**** STORED DATA
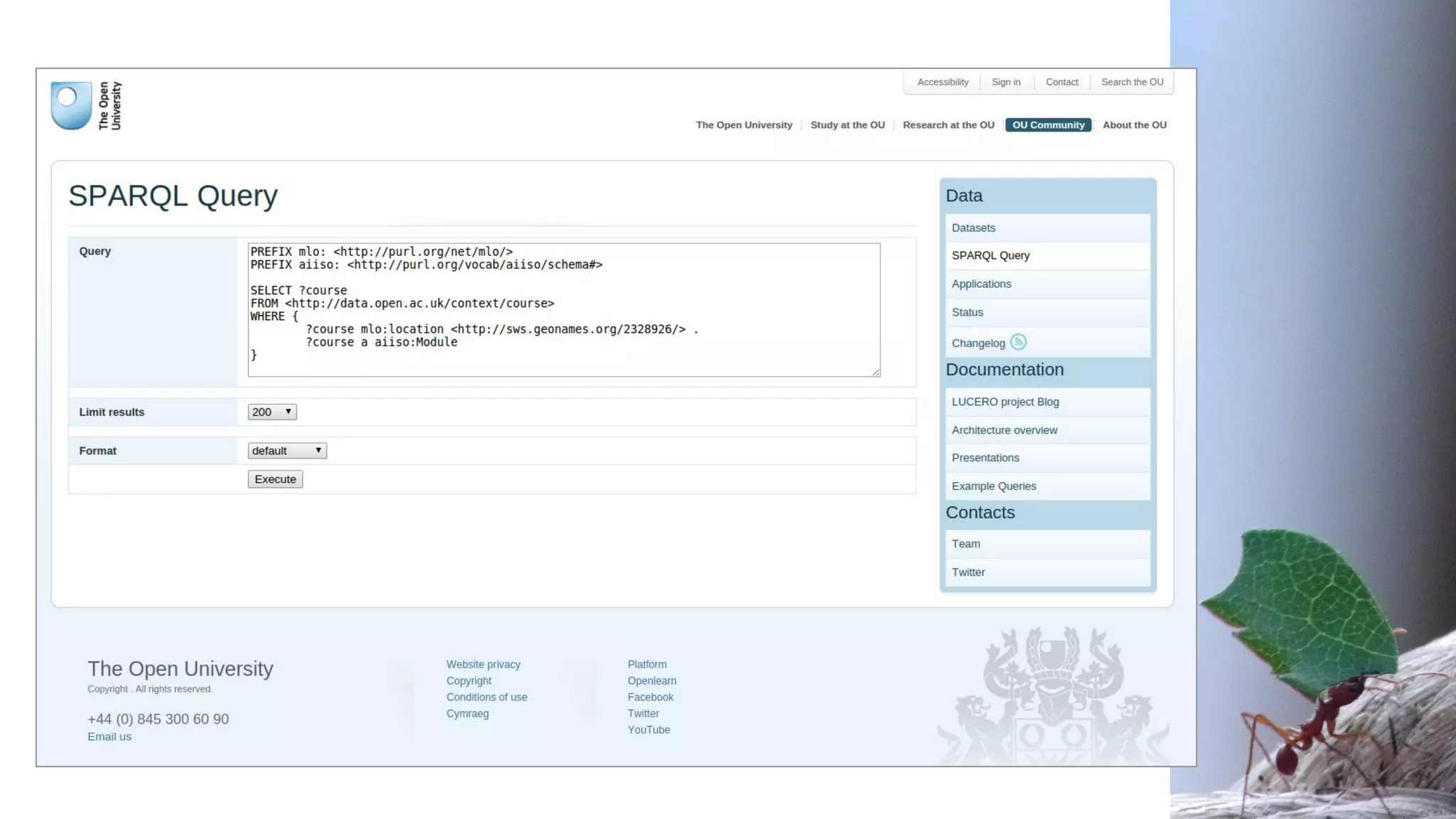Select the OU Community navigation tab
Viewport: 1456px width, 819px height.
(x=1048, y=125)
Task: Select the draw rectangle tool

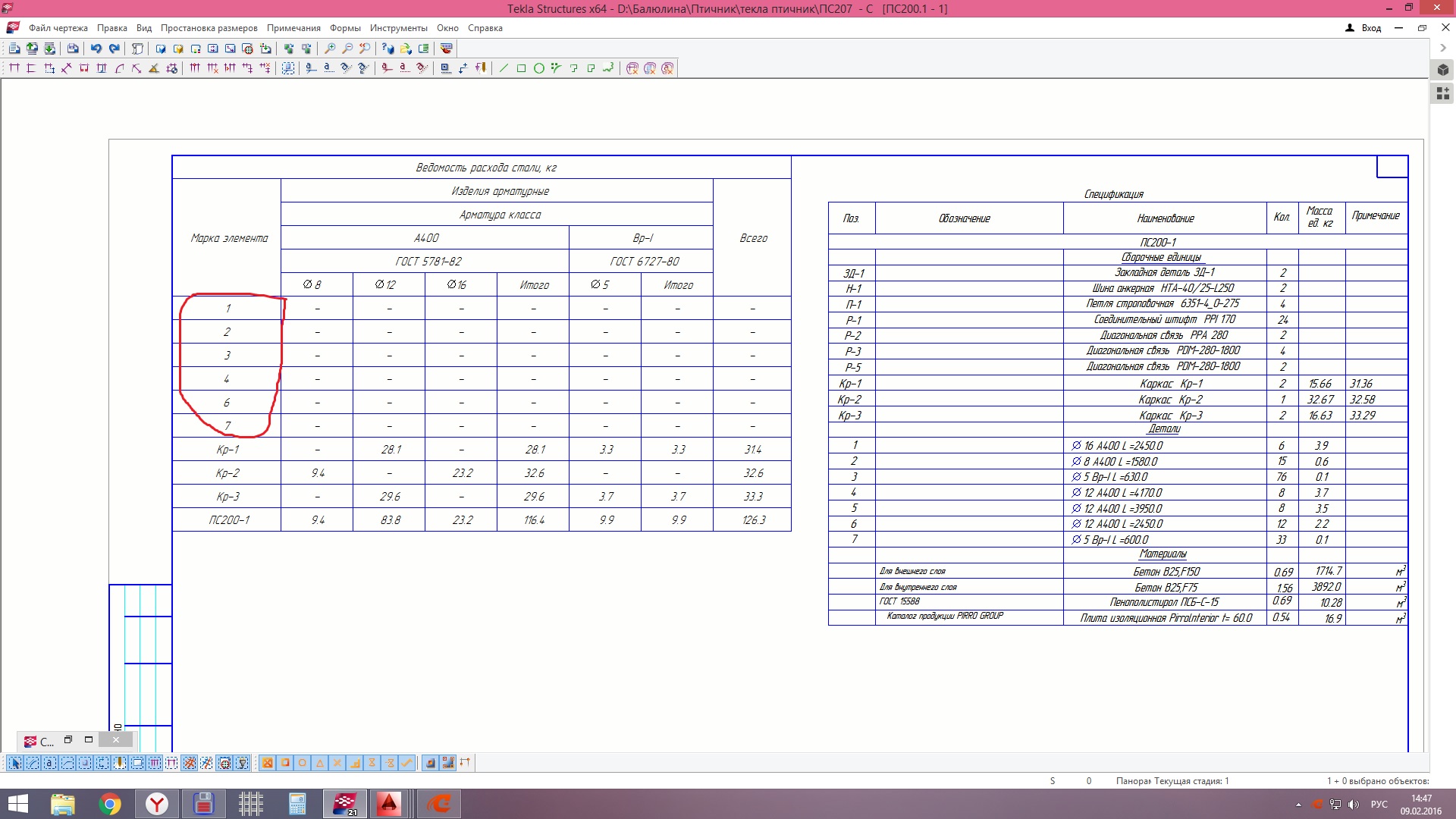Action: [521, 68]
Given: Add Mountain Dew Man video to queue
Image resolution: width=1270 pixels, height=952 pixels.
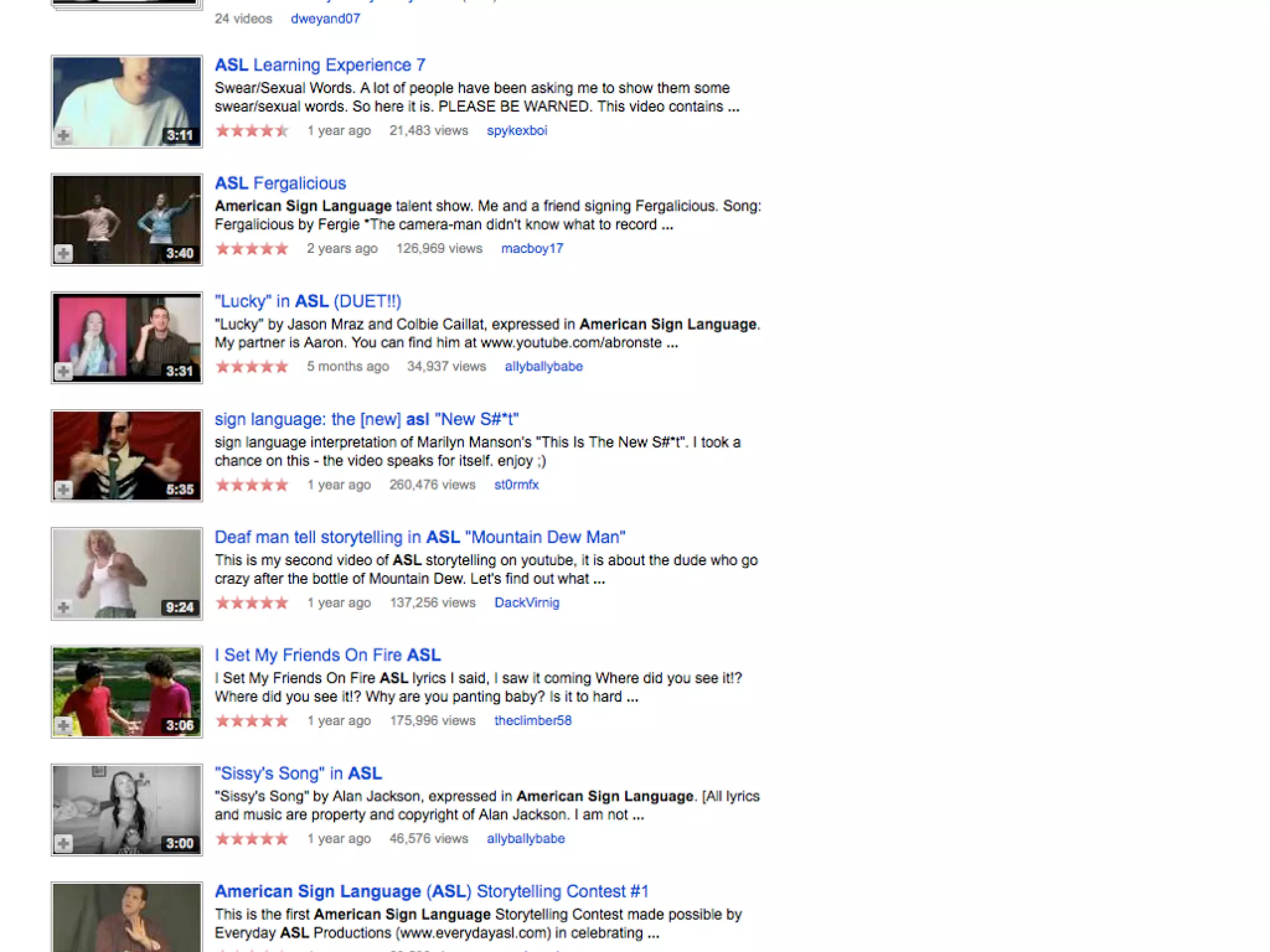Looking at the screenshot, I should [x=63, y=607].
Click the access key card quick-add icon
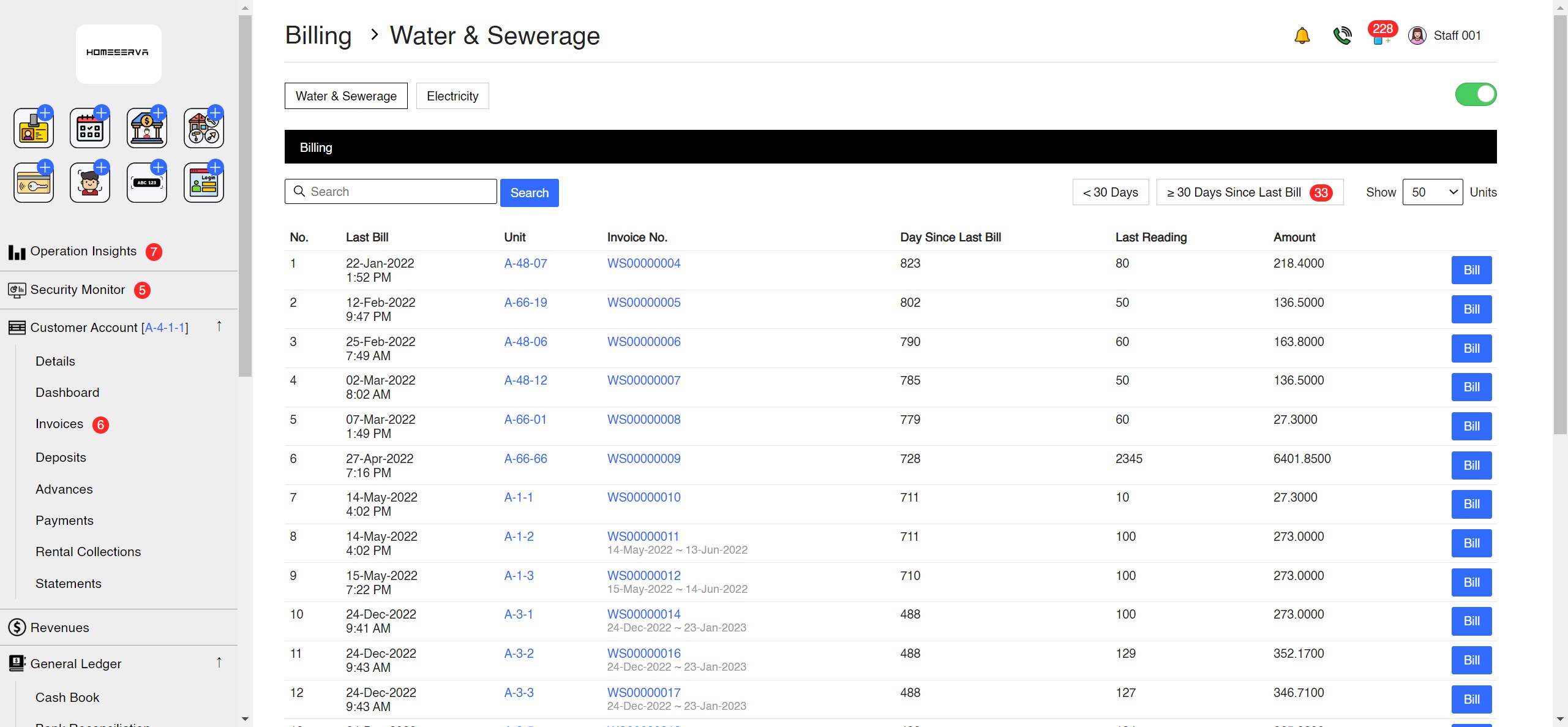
********
Once you find the line containing "Task: Select the draw rectangle tool", retype it and every line after it through the last line of the records above, exactly. Add nothing else, and leave out the pictures.

TASK ANSWER:
Task: Select the draw rectangle tool

Action: [521, 68]
Given: Add Mountain Dew Man video to queue
Image resolution: width=1270 pixels, height=952 pixels.
Looking at the screenshot, I should [x=63, y=607].
Click the access key card quick-add icon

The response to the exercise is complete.